* _Exercise objective_: Take from the data every line in which the word "Given" is found.

==============================

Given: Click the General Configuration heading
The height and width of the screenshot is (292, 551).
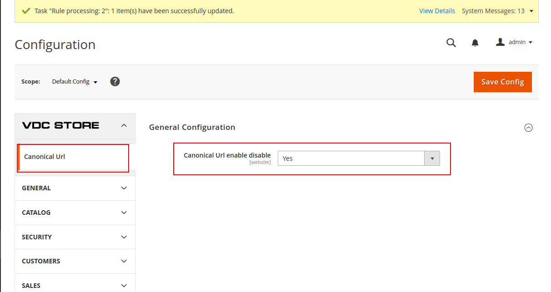Looking at the screenshot, I should [x=192, y=128].
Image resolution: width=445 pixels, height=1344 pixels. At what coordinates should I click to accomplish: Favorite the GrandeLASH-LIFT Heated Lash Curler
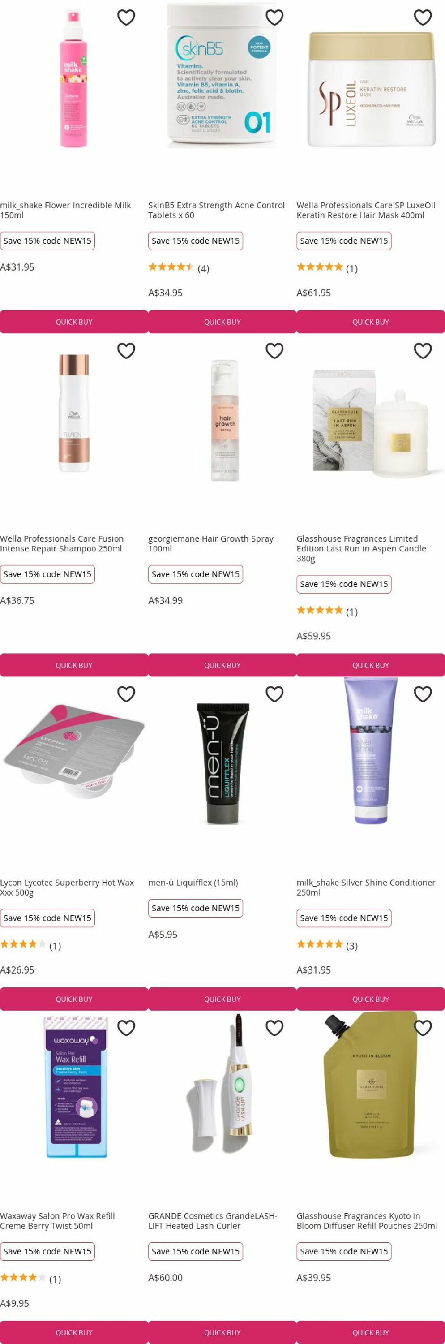point(275,1028)
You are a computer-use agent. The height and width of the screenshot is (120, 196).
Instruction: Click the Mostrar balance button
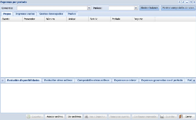[149, 8]
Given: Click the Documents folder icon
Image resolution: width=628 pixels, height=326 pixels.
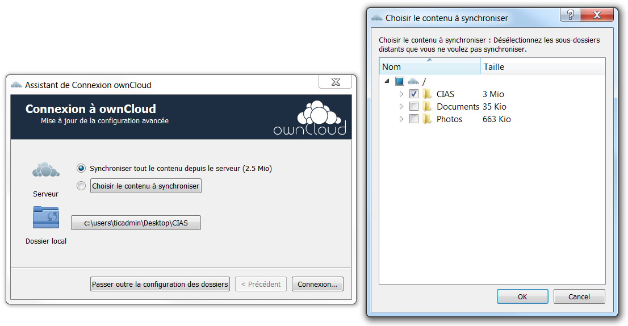Looking at the screenshot, I should pyautogui.click(x=428, y=107).
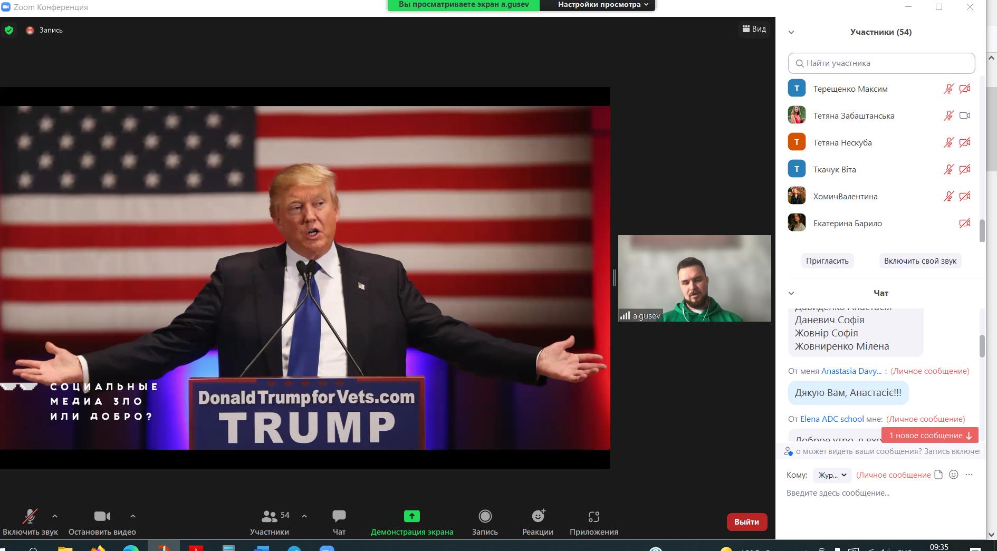This screenshot has height=551, width=997.
Task: Toggle the Участники participants panel
Action: [x=270, y=517]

==============================

* _Solution to the exercise_:
Given: Click the General Configuration heading
Given: Click the Documents folder icon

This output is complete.